ABDOMINAL, VAGINAL AND LAPARASCOPIC HYSTERECTOMY

I believe in technology; it has miraculously changed my life over the last twenty years. I think that most of these changes have been for the better. There are still some great challenges ahead in the health care field that I hope and pray our know-how and inventiveness can overcome.

There is a major area in my field that has recently been re-addressed and that has had some exciting improvements made. This is in the area of the hysterectomy. I wrote a newsletter back in the 90s describing the differences between a vaginal hysterectomy (VH) and abdominal hysterectomy (AH); much of that has now changed.

From the patient's point of view, the differences between the two types of hysterectomy revolve around the incision on the abdomen. With an AH, whether the incision is made up and down, or crosswise as a "bikini cut," this incision is the major source of discomfort and is directly related to recovery time. The VH avoids this large painful abdominal scar.

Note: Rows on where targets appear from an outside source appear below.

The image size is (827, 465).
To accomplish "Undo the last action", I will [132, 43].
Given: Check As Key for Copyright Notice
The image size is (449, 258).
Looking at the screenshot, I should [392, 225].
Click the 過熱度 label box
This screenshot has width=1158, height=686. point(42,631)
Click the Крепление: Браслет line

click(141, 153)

I had a patient recently return to work the day after she left the hospital, that is just five days after having a VH! Now, this was a surprise to me, and was not what I had recommended, but it does illustrate how rapidly one can recover from vaginal surgery, if done well.

There have been studies that describe a return to normal activity in about three weeks on the average after a VH, as opposed to the four to six weeks after an abdominal surgery. If you consider the time lost from work nation wide due to this surgery, this is very significant. The other cost consideration is the length of hospital stay; a patient can leave the hospital one to two days earlier after a VH than after an AH.

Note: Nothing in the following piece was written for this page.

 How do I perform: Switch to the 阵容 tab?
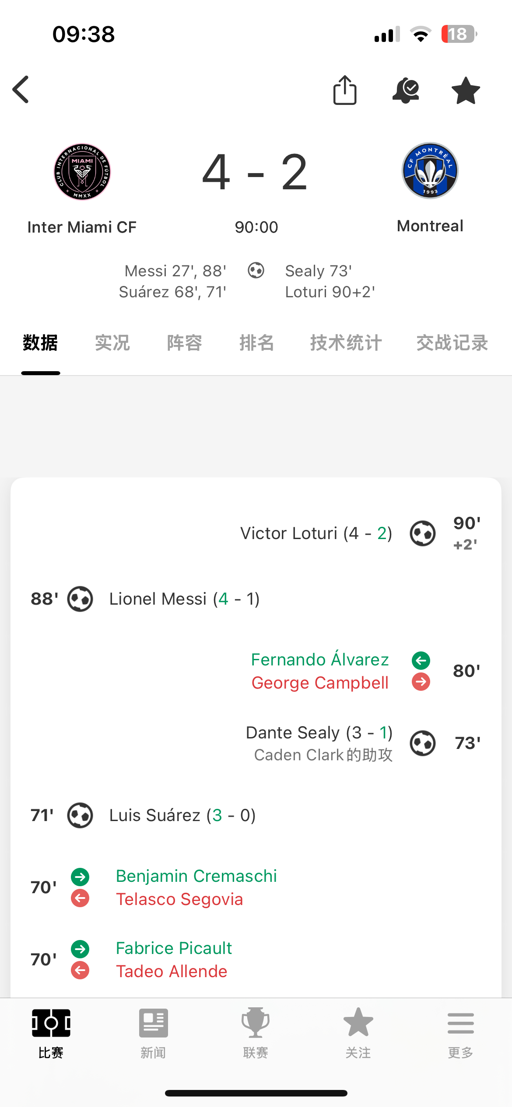pyautogui.click(x=185, y=343)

Well, after hearing this, why aren't all hysterectomies done without this infamous abdominal incision? It is because of the technical difficulties of doing a hysterectomy in a small space (i.e., the vagina) as opposed to a wide open abdominal incision, with as much room as you need. This additional room to operate may be needed: 1) for inspection of the internal structures and to look for reasons for abdominal pain 2) to destroy areas of endometriosis, if any are present 3) to closely examine or take a biopsy of a cyst on an ovary that may be cancerous 4) to deal with scar tissue from previous surgery or prior infections 5) to be able to assure a patient her ovaries will be removed (the ovaries are frequently too high up inside the pelvis to be reached from the vaginal approach) 6) doing surgery on a woman who's vaginal anatomy is too small or her uterine anatomy is too big, such as with fibroids 7) there are also some doctors practicing that have not been trained to do vaginal surgery and can only do an abdomimal hysterectomy.

So, what is so new? What has changed? "Belly-button" hysterectomies! To prevent my being accused of making any false claims, the surgery isn't done just through the belly button. There are a total of four half inch incisions on the abdomen and those are the only scars anyone will see. Using a laparoscope, 60-70% of women needing a hysterectomy can benefit from vaginal surgery! For those of you that don't know what a laparoscope is, it is a fiber optic device similar to the peep-hole you may have in your front door, but the laparoscope is longer and about the diameter of a soda straw. It directs light into the abdomen so the pelvic organs can be seen. It is placed into the abdomen through a tiny cut under the belly button. This has been used for years to look inside the abdomen for abnormalities. We now have the technology to do surgery through it.

You have probably heard of someone having their gall bladder removed with the laparoscope. We gynecologists were using this modality long before the general surgeons. A Dr. James F. Daniel has pioneered the use of operative laparoscopy: I've had the opportunity to operate with him. I have done vaginal hysterectomies that I would have been forced to do through the abdomen, if I had not used the laparoscope first.

Now, without a large abdominal incision, reasons for abdominal pain can be looked for with the laparoscope. I can use a laser through the "scope" to destroy endometriosis. An ovarian cyst can be examined and biopsied. I can break up scar tissue with the laser or with tiny scissors that can also let into the abdomen through a tiny cut. The ovaries can now also be removed with almost certainty. A new device called the Endo GIA-30 can be put into the abdomen through a half inch incision, can be placed on the support structures of the ovary, and when it is applied, it places six rows of microscopic titanium staples to seal off any bleeding! This device also allows us to cut off the blood supply to the uterus "from above" as we say (Who says we doctors sometimes think we are God?) and this allows surgery to be done with removal out of the vagina in women with a large uterus.

Now, this type of surgery isn't always possible, but if you end up having to open the abdomen because the surgery can't be done vaginally, you know at least you tried. The disadvantages of this surgery are that it does take longer, it is technically more difficult and not all gynecologists are familiar with the techniques needed to do it.

If you want more information on this new development, call my office. No one wants to have a hysterectomy, but if you really need this surgery to be done; less pain, less time in the hospital and faster recovery would certainly seem to be the way to go!